■ Data rows:
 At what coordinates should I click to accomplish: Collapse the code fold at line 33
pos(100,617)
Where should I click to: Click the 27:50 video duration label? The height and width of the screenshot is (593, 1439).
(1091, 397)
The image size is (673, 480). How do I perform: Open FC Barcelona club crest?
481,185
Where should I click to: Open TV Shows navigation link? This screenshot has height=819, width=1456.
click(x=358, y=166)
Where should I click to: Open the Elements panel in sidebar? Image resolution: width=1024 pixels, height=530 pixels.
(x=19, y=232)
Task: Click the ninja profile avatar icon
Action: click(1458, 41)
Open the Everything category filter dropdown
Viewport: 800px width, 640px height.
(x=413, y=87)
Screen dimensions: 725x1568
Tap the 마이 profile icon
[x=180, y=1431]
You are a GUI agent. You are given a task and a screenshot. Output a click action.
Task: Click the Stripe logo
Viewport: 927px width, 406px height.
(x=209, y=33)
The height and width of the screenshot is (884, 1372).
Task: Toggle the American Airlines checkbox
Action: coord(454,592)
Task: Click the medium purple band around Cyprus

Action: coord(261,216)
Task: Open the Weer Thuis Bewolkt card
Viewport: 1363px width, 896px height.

■ Exercise:
Retype, character for character, the part of the material that opens with the line containing "Open the Everything category filter dropdown" and closes with the final line of the material.

■ Output for this task:
Open the Everything category filter dropdown
Viewport: 800px width, 640px height.
(x=413, y=87)
Screen dimensions: 725x1568
Tap the 마이 profile icon
[x=180, y=1431]
You are a GUI agent. You are given a task and a screenshot. Output a click action.
Task: Click the Stripe logo
Viewport: 927px width, 406px height.
(x=209, y=33)
The height and width of the screenshot is (884, 1372).
Task: Toggle the American Airlines checkbox
Action: coord(454,592)
Task: Click the medium purple band around Cyprus

Action: coord(261,216)
Task: Open the Weer Thuis Bewolkt card
Viewport: 1363px width, 896px height.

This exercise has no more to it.